Canada has some strong innovation initiatives, such as federal subsidies for biotechnology research and the national Scientific Research and Experimental Development tax incentive program. But, in the main, these programs create a supply of scientific discovery rather than go the extra step of fostering demand for innovative products. The result is good science faculties and lots of relatively small companies without much prospect of success on a globally efficient scale. The upshot is that Canada moves ahead far more slowly than other countries that enjoy greater innovation policy coherence.
Won’t competitive market forces generate better industry renewal and innovation results than government programs?
Almost all countries leading the OECD innovation scores have government programs that encourage innovation in the national interest. They are high-priority “push-pull” programs supported by the highest levels of government. These programs encourage not only a national supply of relevant science and technology but also firms to exploit it for competitive advantage. Ultimately, however, the market determines whether those programs succeed or fail in promoting national competitive advantage.
Protectionist tendencies remain in government research funding. Protectionism is being eroded, however, as more and more multinational companies take research and development (R&D) global, adding partnership and collaboration arrangements to cross-licensing as a way of breaking down national barriers to sharing R&D. And some governments seem to be listening. For example, in the 2008 budget, the Canadian government opened government-funded Canadian science projects to foreign participation without reciprocal cost sharing.
Protectionist biases against foreign ownership must also be addressed to boost competition and, consequently, innovation. The federal government appears to be taking steps on this front as well. In December 2009, Industry Canada overturned a Canadian Radio-television and Telecommunications Commission (CRTC) decision by allowing Globalive to enter the Canadian wireless telecommunications market. The CRTC had originally ruled that Toronto-based company Globalive did not meet domestic ownership requirements and could not operate in Canada. Explaining the recent Industry Canada decision, Industry Minister Tony Clement said, “Our goal has always been greater competition in the telecommunications industry, which leads to lower prices, better service and more choice for consumers and business.”1
Could a national innovation strategy work in Canada?

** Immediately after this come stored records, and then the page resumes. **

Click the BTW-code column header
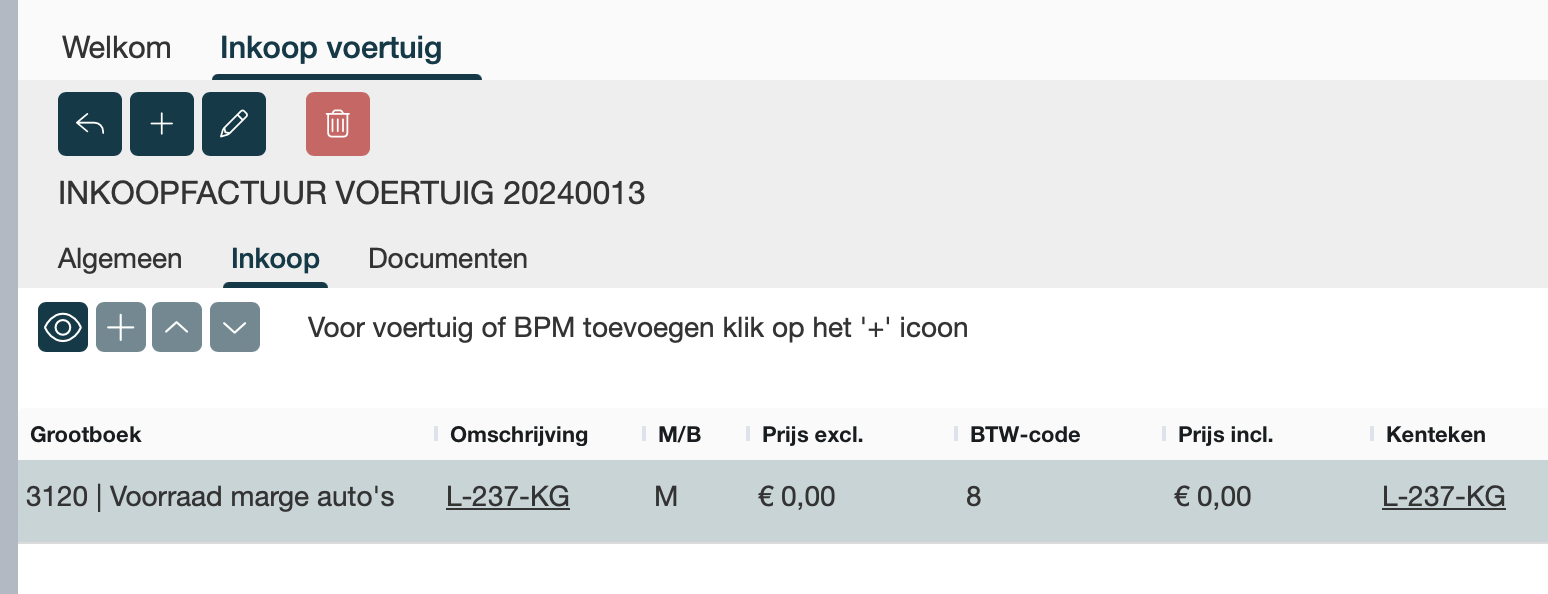The height and width of the screenshot is (594, 1548). point(1025,435)
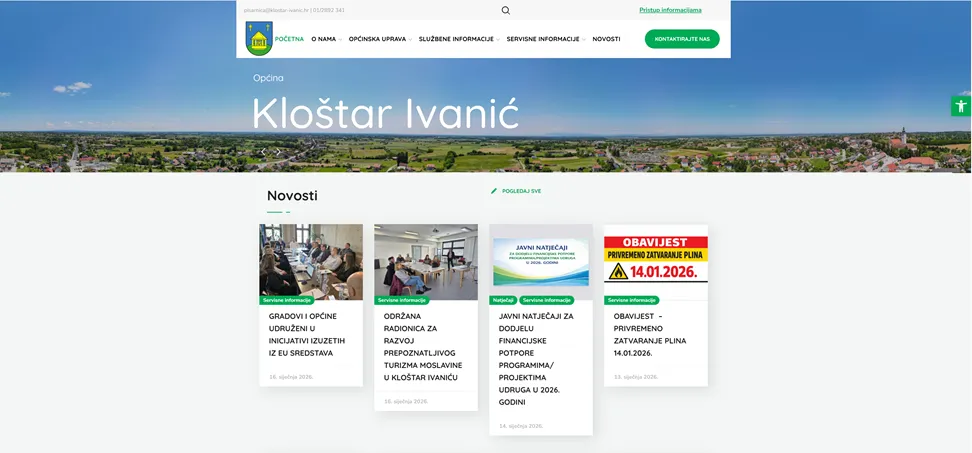Go to previous hero slide arrow
This screenshot has width=972, height=453.
click(264, 152)
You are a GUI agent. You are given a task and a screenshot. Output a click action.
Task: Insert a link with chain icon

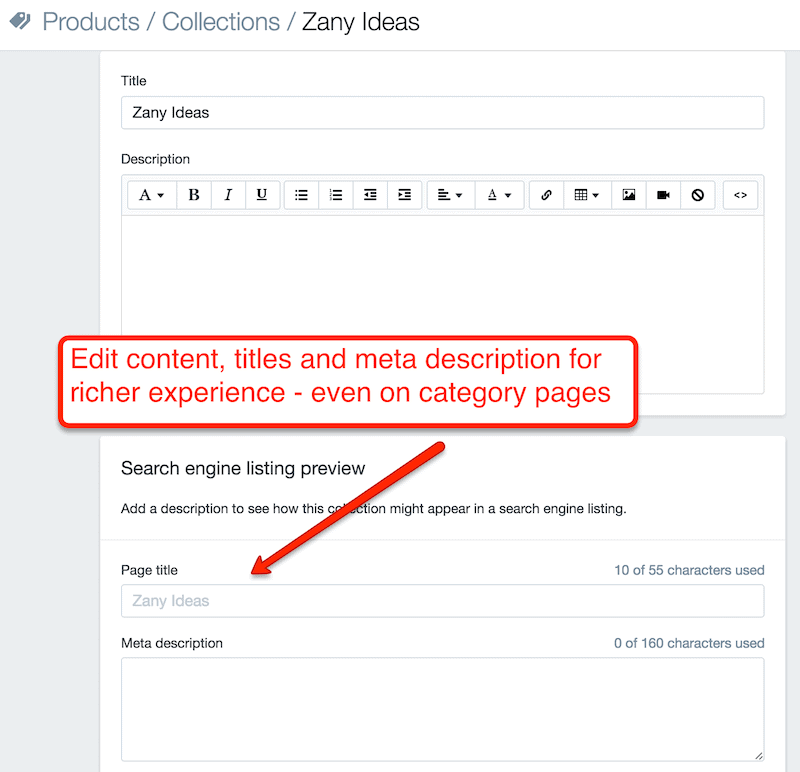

Canada continually trails its peers because it has yet to commit to becoming an innovative country and to dealing with the economic and policy challenges that requires. On a small scale, however, Canada has demonstrated it is capable of developing innovation strategies to successfully align business, government, investors, and customers. Successful engineering innovation in the Alberta oil sands, for example, has enabled Alberta to supplant Ontario as the motor of the Canadian economy. Canada’s aerospace sector is another example. According to industry data, it is the only advanced technology sector that produces a steady trade surplus.